Indeed, many Chinese biotechs are looking to build portfolios with ten or more assets. The mindset in the US is rather different, and it is partly related to the investor environment. For Oncologie, we are actively evaluating additional assets and next year, we plan to add one or two Phase 2 assets with global rights.

In the future, we will look to grow by starting programs at earlier stages of development. Our goal is to be a long-term company with a sustainable pipeline.

Compared to many Chinese companies working with in-licensed assets, our assets, aside from lefitolimod, have global rights and therefore global development plans. These are more significant and extensive in terms of operations and value. We also have our precision medicine biomarker platform, which allows us to take a drug and differentiate it.

 

Could you tell us more about Oncologie’s biomarker approach?

Our approach to biomarker development is unique. When people think of precision medicine, they think of DNA-based or mutation-based drug targeting, for instance, the EGFR-mutation in lung cancer. They then develop successive generations of inhibitors to block that particular mutation.

We are doing something completely different: we are trying to understand what is actually going on within the specific patient’s tumor microenvironment. By analyzing the ‘dominant biology’ of a patient, we can predict the most appropriate mechanism of action. For example, if their dominant biology is driven by an exhausted immune response, then they are a good candidate for bavituximab. We use an RNA platform to do this because RNA is more dynamic, and with that single platform, we can actually identify patients belonging to specific categories, for which we can develop novel and more effective drugs.

 

Looking at you personally, you started off as a professor, before going to work at Big Pharma, and now, you have started your own biotech company. What have been your motivations throughout this journey?  

When I was a professor at Harvard Medical School, I concentrated on academic perspectives. My work has always been translational and I wanted to publish papers that advocated for better ways to improve human health– but as is typical with academic research, many of the ideas were not implemented. That is what inspired my move to industry.

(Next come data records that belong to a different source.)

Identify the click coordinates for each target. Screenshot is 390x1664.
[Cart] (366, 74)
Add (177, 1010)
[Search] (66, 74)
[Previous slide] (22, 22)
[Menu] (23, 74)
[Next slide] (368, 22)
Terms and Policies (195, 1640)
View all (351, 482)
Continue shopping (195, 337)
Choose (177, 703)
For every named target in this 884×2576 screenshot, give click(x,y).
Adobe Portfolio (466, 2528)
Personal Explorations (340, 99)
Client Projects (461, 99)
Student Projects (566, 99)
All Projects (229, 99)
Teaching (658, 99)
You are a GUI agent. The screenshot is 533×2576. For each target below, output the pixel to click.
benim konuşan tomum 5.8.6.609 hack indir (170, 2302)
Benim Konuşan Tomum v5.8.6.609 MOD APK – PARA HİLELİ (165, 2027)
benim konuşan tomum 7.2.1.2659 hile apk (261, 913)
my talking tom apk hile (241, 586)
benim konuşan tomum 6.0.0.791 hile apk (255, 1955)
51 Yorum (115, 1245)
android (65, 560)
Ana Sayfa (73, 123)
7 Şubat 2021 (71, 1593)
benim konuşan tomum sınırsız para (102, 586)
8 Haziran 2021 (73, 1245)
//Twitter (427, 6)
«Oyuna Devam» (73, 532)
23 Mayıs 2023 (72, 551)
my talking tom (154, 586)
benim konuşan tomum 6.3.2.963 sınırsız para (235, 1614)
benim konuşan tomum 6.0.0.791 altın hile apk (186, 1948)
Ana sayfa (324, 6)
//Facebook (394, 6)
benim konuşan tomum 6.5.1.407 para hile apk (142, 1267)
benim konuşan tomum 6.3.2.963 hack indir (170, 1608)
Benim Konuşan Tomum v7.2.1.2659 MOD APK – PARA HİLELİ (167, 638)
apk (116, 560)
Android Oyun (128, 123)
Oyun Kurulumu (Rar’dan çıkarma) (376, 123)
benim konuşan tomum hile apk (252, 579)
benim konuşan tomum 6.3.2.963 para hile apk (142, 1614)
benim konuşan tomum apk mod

I worked in Big Pharma first because I believe that, in order to learn the business, from R&D to commercialization, it is better to work in a fully-integrated pharma company. After seven years with Eli Lilly, I decided to start my own company.

One of my favourite aspects of my career in science has been the international nature of it. My PhD was in the US, my postdoc was in Israel and then as a professor, I mentored students from all over the world. Over the years my scientific colleagues, now friends are global, and so am I. This experience made it easy for me to imagine running a multinational company and the global nature of Oncologie is exciting to me.

 

Seeing that Oncologie has a very unique business model, what would mean success to you in the coming years?

Looking at the biotech landscape, I see that many Chinese companies are looking at the US market. They want to learn more from the US, conduct trials in the US and eventually sell their products in the US. However, in the US, I think the awareness of the Chinese market is very low. That is changing, but in general, many US biotechs or even mid-sized companies have not even begun to consider the importance of the China market, much less strategize to enter it. I think that is a mistake.

For Oncologie, in the coming few years, we strive to become a publicly-listed biotech with a high valuation, having completed successful clinical trials and with registration trials well underway. We are very excited about being able to prove the power of our biomarker platform for patient selection.